Friday, January 9, 2015

Elliott Wave Stock Market Update - January 9

The market corrected today as expected and the 5 count is still viable as long as 2029.61 holds. However, the correction ended closing below the Trend Average and there's a potential H&S that targets 1880. So we could see a decisive move next week that will solidify the direction of the short term trend. The fundamental picture should favor the bulls next week given the start of the earnings season and the possible end of the sell off in oil but we'll just have to wait and see.

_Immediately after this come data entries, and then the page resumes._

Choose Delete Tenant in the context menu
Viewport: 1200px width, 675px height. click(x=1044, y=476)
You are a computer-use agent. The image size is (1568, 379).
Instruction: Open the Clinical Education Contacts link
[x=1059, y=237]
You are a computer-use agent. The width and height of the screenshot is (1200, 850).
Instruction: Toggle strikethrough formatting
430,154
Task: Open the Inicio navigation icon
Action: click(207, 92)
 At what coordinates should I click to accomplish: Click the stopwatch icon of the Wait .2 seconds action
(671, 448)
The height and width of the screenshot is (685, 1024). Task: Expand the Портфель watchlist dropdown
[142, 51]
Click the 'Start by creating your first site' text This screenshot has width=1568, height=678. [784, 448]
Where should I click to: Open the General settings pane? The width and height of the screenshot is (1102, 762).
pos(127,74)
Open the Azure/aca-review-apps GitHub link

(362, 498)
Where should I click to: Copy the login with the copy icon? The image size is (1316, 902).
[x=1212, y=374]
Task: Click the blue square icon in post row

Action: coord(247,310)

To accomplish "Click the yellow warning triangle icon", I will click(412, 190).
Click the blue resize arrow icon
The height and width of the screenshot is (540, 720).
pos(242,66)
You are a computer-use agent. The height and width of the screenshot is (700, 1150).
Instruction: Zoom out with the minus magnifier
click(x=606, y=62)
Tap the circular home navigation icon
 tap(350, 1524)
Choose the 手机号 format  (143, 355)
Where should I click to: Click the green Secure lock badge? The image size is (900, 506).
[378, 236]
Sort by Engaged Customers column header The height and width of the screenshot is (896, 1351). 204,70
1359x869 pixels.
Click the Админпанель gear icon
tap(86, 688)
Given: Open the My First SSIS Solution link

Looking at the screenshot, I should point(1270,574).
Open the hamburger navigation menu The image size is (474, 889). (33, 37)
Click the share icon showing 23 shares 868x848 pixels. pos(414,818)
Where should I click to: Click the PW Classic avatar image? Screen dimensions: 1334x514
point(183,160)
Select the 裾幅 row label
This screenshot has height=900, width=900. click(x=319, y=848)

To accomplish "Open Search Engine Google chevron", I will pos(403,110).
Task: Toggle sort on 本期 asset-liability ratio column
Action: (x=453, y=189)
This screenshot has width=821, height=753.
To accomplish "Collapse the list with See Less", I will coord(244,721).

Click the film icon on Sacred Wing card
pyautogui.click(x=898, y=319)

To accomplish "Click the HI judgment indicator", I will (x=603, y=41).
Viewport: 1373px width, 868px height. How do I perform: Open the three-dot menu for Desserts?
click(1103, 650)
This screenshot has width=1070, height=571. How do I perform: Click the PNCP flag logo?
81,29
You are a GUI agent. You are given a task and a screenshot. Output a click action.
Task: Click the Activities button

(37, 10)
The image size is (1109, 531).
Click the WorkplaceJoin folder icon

I went long today in oil now that the lower low I expected materialized and I see a potential bottoming pattern. My stop is today's low, so hopefully it's a bounce wave I am trading and not a bearish micro W2. As you all know, I believe these low prices will bring down supply since many oil companies should not be in business at this price. But one thing I have not mentioned is the likely rise in demand due to low prices. So market equilibrium might just be reached sooner than most people are anticipating. I am literally trading what I learned in my econ 101 class and the oil market could not be a better example of how the "invisible hand" of the market corrects markets in the long run.

Have a great weekend!

For further analysis on the NASDAQ, DJI, RUT, Gold, Silver and Oil please visit

Short Term Trend = Bearish
Medium Term Trend = Bullish
Long Term Trend = Bullish

* Trends are not trade signals. Trends are posted for situational awareness only and does not take into account wave counts, technical or fundamental conditions of the market. While mechanically trading the posted trends is feasible, keep in mind that these are lagging indicators and as such are prone to whipsaws and I personally do not use nor recommend them to initiate or close positions in the market without taking into consideration other factors.